Since 1980, with the passage of the third edition of their diagnostic manual (DSM), mental illnesses have been defined on a purely symptomatic basis. The presence of a certain number of symptoms in a tick-the-boxes fashion supposedly results, in a purely mechanical fashion, in a diagnosis of schizophrenia, major depression, or bipolar disorder (not to mention a host of other mental disorders).
The massive investment in neuroscience was meant to change that, allowing psychiatrists to classify mental disorders on the basis of what caused each of the mental disorders it distinguished. But the science that would permit this simply didn’t materialize, and the task force charged with constructing a new DSM was forced once more to base diagnosis on symptoms. None of the hugely expensive neuroscience NIMH had funded had shown what the etiology of mental illnesses was.
Insel admitted failure of costly research
It is more than slightly ironic, then, that it was Insel who took the lead in denouncing the outcome as a scientific monstrosity. Using symptoms to diagnose illness, he announced, was practicing pre-scientific medicine. Psychiatrists like to believe that they are diagnosing real diseases, “but there’s no reality. These are just constructs. There is no reality to schizophrenia or depression.”
When Insel stepped down from his position as director of NIMH in 2015, he was asked to summarize his accomplishments while heading the institute, and responded carefree, “I spent 13 years at NIMH really pushing on the neuroscience and genetics of mental disorders, and when I look back on that I realize that while I think I succeeded in getting lots of really cool papers published by cool scientists at fairly large cost—I think $20 billion—I don’t think we moved the needle in reducing suicide, reducing hospitalizations, improving recovery for the tens of millions of people who have mental illness.”
The current situation is even more dire than that. People with serious mental illness live, on average, 15 to 25 years less than the rest of us, and that gap seems to be widening, not narrowing. While genetics and neuroscience have flourished within the confines of universities, their therapeutic payoff has been minimal or non-existent. This may change, but it is equally possible that those sponsoring these programs may derive from funding investigations that show few signs of producing practical advances. Meanwhile, psychopharmacology since the introduction of the first antipsychotics and antidepressants in the 1950s has essentially stalled, and the major drug companies have largely abandoned research in this area.
Fixing on biology alone is an error
In the face of the record that increased during the period he oversaw the country’s basic research into the causes and remedies for serious mental illness, Insel is unrepentant. He continues to fixate on biology and biology alone. In my judgment, that is a profound error. It threatens to undermine still further the prospects for progress in the mental health arena.
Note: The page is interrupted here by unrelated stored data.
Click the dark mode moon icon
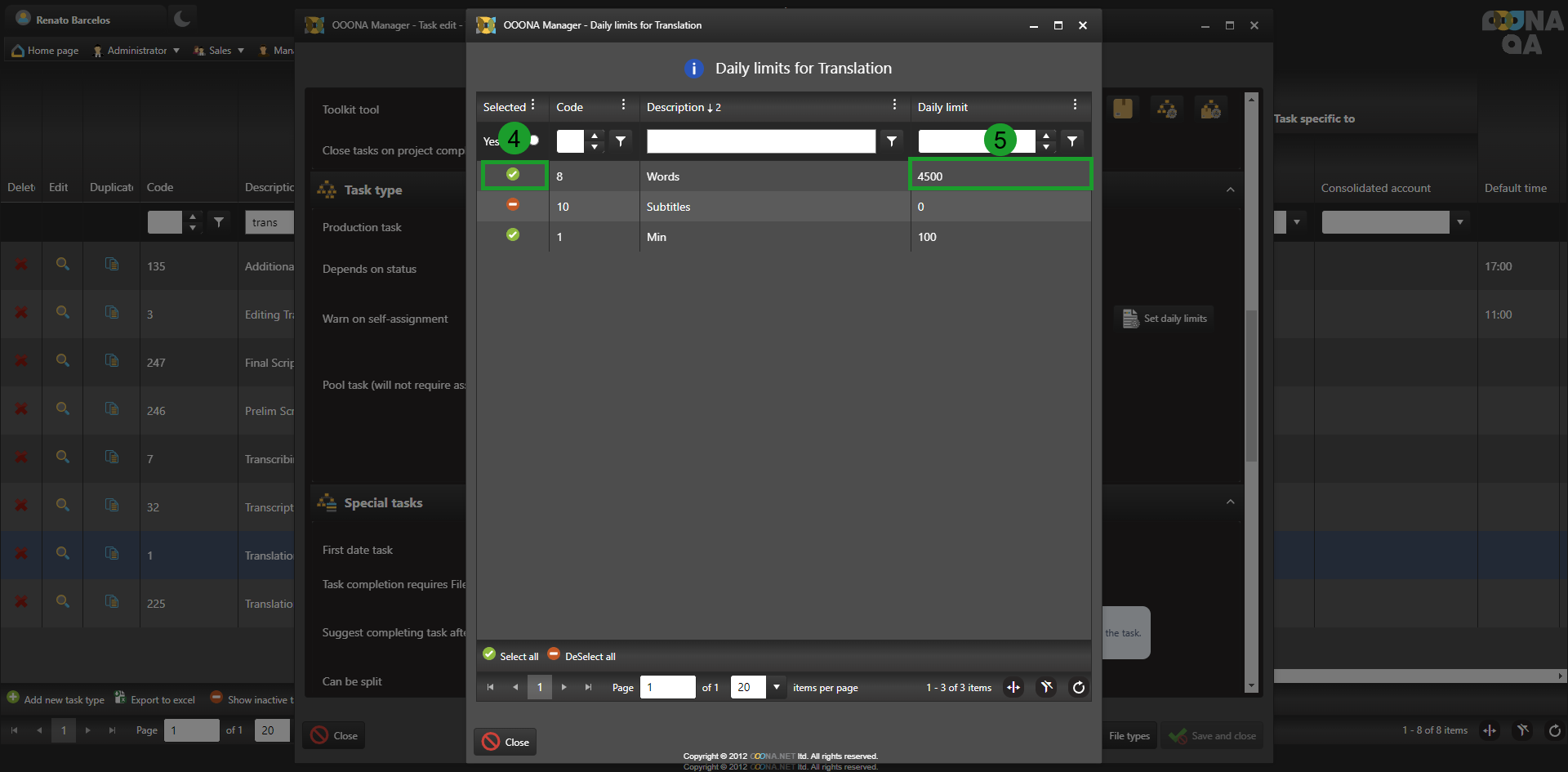 click(181, 19)
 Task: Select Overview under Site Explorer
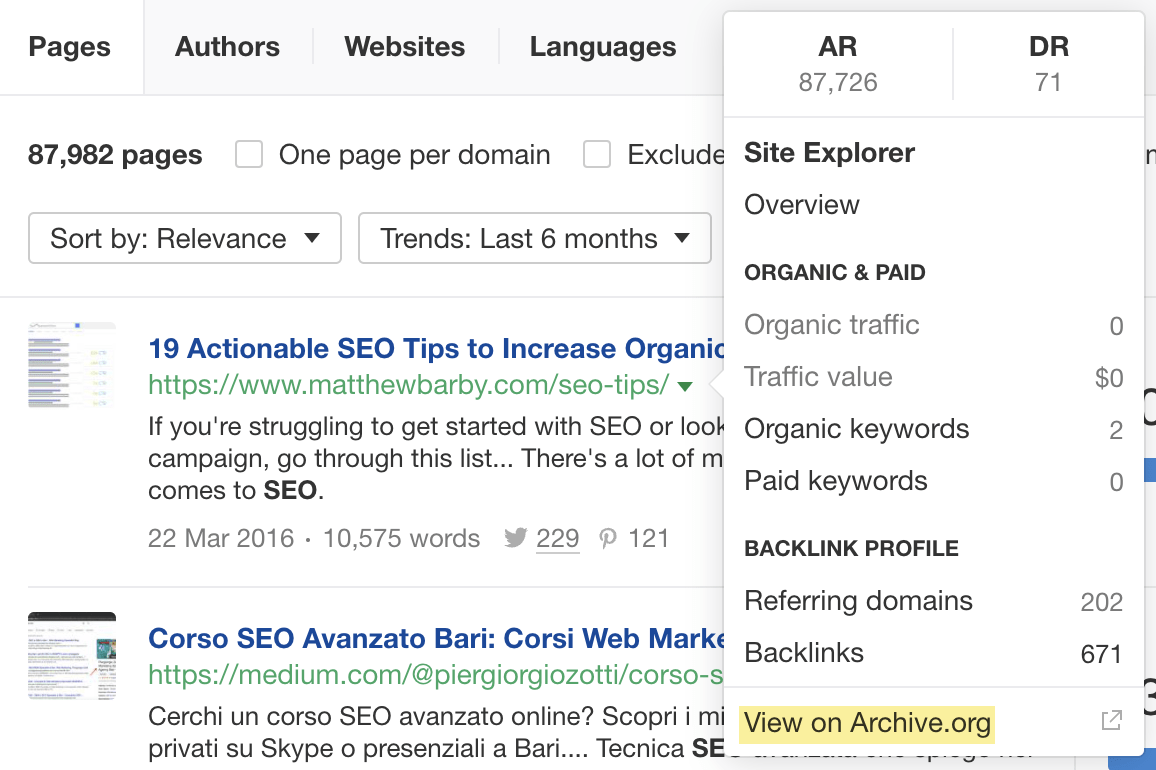pos(802,205)
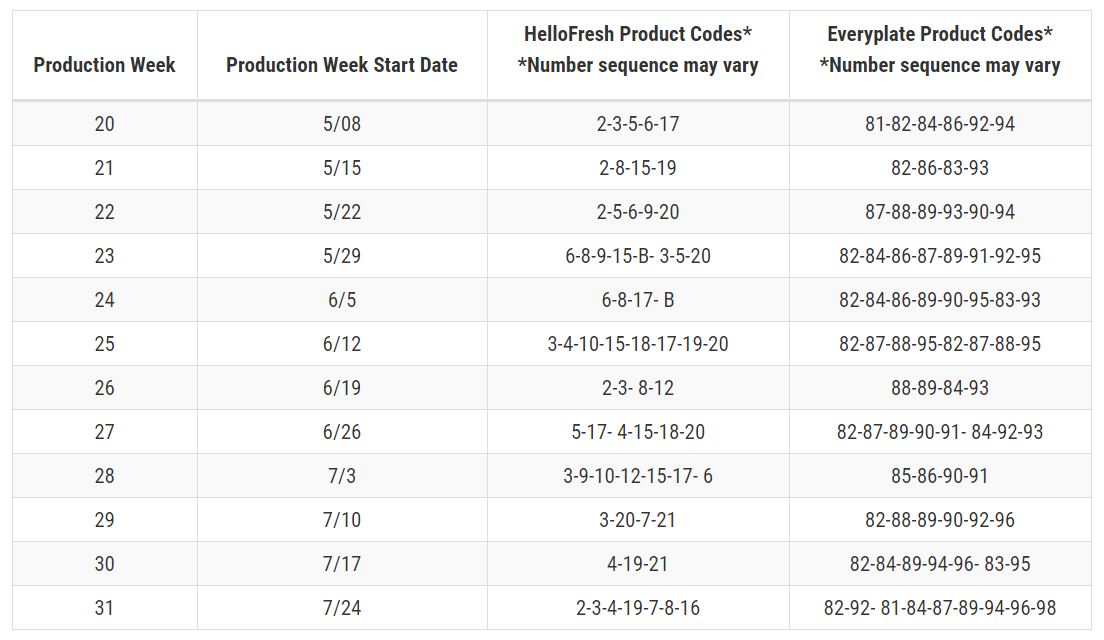Screen dimensions: 1104x640
Task: Select HelloFresh cell 3-20-7-21
Action: point(638,520)
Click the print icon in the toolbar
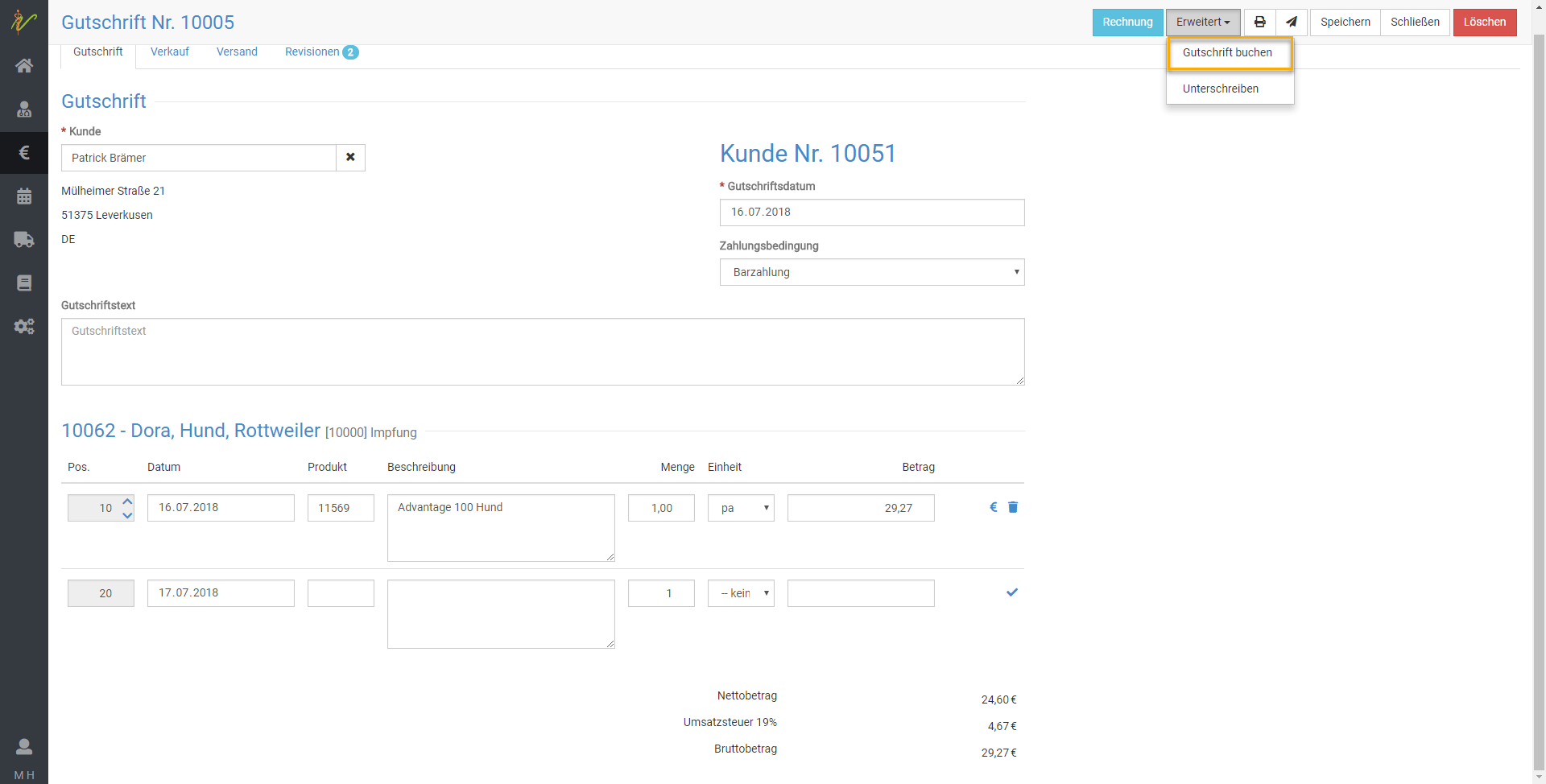The image size is (1546, 784). [1259, 23]
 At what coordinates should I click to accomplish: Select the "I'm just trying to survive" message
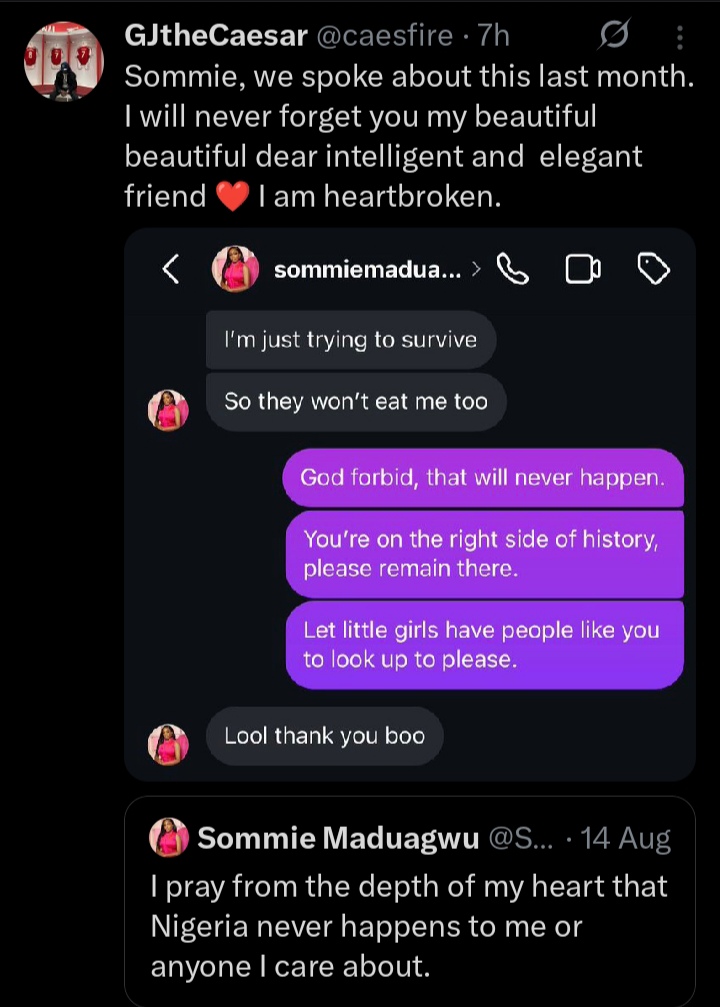coord(350,340)
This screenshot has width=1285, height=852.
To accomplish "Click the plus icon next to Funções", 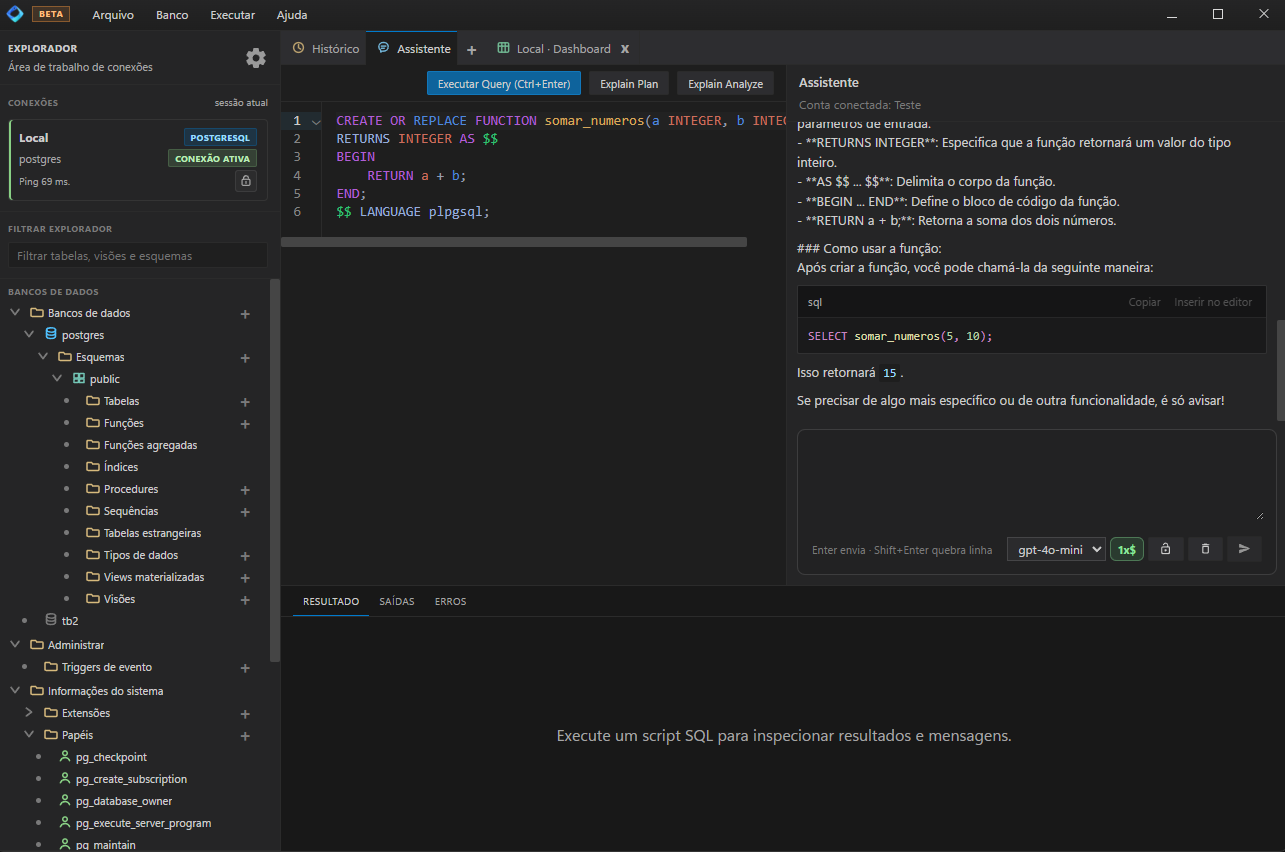I will tap(245, 423).
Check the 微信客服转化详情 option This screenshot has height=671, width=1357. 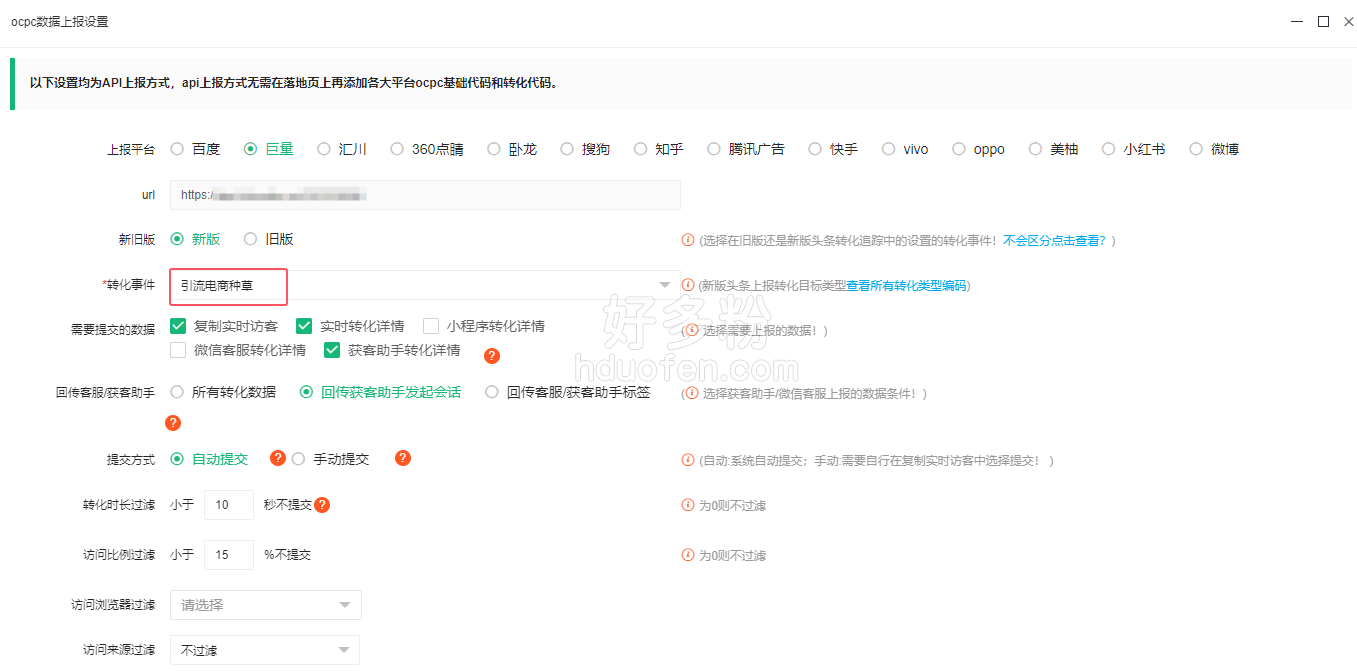179,350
The foolish monism that NIMH has embraced has meant that the phenomenological and social dimensions of mental illness have all but disappeared as questions worthy of serious and sustained attention. That is an imbalance that has had profoundly negative effects on psychiatry, and more importantly, on the prospects of advancing the clinical care of patients. Given Insel’s role in these developments, I suggest that his is the last voice we should be listening to when we ponder how to deal with the devastation mental illness brings in its train.